→ Try it: In the records below, find the line that contains "Given: Expand the" and the line that contains "Task: Click the Comments header cell". Set down exactly those lines and every line between them, and nothing more.

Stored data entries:
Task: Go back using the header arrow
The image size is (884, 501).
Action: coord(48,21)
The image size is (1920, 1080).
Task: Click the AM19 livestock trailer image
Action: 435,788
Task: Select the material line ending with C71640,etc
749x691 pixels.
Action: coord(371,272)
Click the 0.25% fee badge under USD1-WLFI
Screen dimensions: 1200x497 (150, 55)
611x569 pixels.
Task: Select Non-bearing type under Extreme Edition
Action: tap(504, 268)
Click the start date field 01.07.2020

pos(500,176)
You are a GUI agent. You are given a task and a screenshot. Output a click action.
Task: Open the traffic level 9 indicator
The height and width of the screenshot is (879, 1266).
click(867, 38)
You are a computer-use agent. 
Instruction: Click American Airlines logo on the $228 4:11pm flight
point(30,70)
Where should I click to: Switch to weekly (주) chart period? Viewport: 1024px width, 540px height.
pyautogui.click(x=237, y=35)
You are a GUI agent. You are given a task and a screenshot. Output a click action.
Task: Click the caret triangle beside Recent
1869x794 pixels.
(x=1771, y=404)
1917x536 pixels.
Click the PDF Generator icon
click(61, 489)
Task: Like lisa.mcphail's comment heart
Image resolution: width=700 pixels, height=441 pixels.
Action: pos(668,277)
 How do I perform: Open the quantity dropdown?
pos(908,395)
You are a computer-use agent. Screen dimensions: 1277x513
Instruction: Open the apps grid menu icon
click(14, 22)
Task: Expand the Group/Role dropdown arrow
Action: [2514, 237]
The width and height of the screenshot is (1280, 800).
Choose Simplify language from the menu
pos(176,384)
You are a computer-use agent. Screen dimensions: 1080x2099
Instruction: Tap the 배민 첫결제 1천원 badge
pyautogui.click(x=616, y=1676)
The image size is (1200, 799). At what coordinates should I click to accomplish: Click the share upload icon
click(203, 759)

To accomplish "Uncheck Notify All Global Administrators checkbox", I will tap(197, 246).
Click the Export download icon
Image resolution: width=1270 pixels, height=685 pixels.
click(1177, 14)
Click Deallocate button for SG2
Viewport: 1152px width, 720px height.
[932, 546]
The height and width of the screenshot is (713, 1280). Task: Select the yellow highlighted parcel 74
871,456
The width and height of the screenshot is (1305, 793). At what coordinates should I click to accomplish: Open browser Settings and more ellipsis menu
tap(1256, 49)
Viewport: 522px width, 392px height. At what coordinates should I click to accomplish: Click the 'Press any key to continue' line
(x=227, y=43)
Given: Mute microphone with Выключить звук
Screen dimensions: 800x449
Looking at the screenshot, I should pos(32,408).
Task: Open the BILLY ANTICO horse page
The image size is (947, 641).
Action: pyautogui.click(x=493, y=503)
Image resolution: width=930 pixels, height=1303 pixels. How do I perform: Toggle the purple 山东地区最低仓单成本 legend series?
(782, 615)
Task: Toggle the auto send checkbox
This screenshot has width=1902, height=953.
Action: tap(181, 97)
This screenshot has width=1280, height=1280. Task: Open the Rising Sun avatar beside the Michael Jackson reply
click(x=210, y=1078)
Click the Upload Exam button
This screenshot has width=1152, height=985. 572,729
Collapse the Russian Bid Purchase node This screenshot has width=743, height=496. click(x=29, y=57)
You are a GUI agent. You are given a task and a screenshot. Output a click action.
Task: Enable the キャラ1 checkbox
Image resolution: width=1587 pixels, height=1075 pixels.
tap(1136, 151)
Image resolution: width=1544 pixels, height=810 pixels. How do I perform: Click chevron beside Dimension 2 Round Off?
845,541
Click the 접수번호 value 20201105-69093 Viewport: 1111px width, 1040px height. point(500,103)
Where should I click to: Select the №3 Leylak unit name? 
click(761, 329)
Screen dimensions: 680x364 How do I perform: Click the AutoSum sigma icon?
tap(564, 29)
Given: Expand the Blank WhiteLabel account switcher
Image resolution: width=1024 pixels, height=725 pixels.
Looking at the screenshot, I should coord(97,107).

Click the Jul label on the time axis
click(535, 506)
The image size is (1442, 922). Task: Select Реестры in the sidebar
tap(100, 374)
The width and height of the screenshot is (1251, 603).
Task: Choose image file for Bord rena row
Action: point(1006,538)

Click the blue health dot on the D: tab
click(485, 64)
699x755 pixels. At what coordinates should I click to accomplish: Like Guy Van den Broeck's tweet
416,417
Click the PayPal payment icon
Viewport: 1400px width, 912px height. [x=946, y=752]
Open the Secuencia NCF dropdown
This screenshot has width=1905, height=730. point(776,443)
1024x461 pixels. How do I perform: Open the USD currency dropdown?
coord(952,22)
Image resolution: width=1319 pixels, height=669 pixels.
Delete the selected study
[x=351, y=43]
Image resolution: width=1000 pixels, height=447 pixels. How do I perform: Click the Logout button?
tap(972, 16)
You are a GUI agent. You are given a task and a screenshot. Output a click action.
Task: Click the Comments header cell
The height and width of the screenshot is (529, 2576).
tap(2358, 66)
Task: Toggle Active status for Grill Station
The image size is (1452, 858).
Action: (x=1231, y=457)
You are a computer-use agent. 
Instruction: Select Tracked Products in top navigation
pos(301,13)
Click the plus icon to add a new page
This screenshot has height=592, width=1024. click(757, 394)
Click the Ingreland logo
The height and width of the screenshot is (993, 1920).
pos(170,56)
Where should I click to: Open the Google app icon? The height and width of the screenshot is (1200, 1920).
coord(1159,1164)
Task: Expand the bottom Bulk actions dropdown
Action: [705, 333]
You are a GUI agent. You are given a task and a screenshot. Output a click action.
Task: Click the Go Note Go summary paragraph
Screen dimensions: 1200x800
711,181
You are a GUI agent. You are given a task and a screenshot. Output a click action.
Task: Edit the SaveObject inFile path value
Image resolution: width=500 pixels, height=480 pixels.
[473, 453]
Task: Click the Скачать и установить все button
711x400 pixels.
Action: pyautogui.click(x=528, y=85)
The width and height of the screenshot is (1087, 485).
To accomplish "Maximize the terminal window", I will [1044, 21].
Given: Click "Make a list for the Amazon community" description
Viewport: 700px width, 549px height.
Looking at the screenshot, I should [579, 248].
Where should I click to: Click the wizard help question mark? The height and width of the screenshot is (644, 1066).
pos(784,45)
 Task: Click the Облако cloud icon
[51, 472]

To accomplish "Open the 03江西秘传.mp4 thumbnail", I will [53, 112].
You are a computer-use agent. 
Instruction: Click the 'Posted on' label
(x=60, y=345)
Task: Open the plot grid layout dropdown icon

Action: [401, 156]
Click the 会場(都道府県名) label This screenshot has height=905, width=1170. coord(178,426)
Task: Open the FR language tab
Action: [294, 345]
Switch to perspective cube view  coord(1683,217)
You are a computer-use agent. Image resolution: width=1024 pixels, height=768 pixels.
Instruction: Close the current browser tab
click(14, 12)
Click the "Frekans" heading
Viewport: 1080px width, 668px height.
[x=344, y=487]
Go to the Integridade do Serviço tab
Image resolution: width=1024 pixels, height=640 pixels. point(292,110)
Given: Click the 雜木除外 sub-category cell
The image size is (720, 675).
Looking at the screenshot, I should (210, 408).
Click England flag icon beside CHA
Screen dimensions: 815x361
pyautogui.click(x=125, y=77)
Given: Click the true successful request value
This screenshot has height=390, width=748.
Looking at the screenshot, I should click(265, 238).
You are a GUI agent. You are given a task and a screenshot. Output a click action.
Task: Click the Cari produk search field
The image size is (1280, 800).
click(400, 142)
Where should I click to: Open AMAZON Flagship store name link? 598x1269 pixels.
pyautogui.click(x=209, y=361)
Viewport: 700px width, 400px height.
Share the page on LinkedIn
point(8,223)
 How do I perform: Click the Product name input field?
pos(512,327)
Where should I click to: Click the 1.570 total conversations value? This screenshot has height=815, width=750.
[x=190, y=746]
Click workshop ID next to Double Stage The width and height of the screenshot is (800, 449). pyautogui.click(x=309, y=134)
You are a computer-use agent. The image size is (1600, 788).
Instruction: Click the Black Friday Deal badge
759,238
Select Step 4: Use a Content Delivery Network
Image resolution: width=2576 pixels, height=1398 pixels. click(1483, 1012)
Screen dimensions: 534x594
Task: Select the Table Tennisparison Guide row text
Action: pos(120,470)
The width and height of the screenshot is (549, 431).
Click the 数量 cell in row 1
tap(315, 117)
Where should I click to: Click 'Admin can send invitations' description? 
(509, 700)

→ Response to the task:
Given: Expand the Blank WhiteLabel account switcher
Image resolution: width=1024 pixels, height=725 pixels.
Looking at the screenshot, I should coord(97,107).

Click the Jul label on the time axis
click(535, 506)
The image size is (1442, 922). Task: Select Реестры in the sidebar
tap(100, 374)
The width and height of the screenshot is (1251, 603).
Task: Choose image file for Bord rena row
Action: point(1006,538)

Click the blue health dot on the D: tab
click(485, 64)
699x755 pixels. At what coordinates should I click to accomplish: Like Guy Van den Broeck's tweet
416,417
Click the PayPal payment icon
Viewport: 1400px width, 912px height. [x=946, y=752]
Open the Secuencia NCF dropdown
This screenshot has width=1905, height=730. point(776,443)
1024x461 pixels. How do I perform: Open the USD currency dropdown?
coord(952,22)
Image resolution: width=1319 pixels, height=669 pixels.
Delete the selected study
[x=351, y=43]
Image resolution: width=1000 pixels, height=447 pixels. How do I perform: Click the Logout button?
tap(972, 16)
You are a GUI agent. You are given a task and a screenshot. Output a click action.
Task: Click the Comments header cell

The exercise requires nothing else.